One thing I have noticed is that if I want to feel my baby moving, I need to be still. I feel him most when I am sitting at my desk, driving along in the car or else lying down in bed. The more activity I am engaged in throughout the day, the less I feel him. Be still and know that I am God. (Psalm 46:10)
I have also discovered that I cannot predict his movements or make him move when I want to. My mother has experienced great disappointment over this as she is desperate to feel baby’s movements! And yet, I can be at her house and baby doesn’t move at all, but as soon as I’m in the car on my way home, baby is kicking up a storm. So it is with the Spirit, we cannot control him any more than we can control the wind. (John 3:8)

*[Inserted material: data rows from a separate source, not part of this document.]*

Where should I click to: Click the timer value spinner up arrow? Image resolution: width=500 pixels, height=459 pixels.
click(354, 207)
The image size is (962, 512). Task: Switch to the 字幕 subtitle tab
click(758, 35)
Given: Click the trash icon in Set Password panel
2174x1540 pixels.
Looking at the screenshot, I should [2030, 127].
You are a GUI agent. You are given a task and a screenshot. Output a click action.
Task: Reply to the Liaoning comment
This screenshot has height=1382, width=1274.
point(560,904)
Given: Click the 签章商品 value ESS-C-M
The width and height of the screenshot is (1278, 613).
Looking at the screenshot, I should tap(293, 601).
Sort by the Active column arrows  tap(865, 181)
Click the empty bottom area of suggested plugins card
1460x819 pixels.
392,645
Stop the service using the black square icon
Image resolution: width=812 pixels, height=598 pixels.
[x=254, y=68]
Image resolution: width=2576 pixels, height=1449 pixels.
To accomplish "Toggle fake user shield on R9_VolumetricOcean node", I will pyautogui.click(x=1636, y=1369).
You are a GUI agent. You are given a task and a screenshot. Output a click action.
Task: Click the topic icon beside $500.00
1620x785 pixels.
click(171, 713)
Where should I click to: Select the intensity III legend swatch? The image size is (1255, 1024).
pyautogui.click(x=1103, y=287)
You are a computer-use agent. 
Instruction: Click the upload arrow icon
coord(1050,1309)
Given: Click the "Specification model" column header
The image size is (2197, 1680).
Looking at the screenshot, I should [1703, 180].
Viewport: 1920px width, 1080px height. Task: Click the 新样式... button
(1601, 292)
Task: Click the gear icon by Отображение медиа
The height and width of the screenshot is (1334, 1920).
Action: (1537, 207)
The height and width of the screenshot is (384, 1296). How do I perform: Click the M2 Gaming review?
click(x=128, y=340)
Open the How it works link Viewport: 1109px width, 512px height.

I like to think about the Holy Spirit working and growing our lives. Sometimes it’s so gradual as to be unnoticeable until finally his work comes to fruition and we see what he has been doing all along. As believers, we can have the confidence that the Holy Spirit is always at work within us, even when we don’t notice it. And just as a pregnant woman waits in eager expectation for the day of her child’s birth, so we can wait with eager expectation knowing that the Holy Spirit is birthing something beautiful and wonderful in us.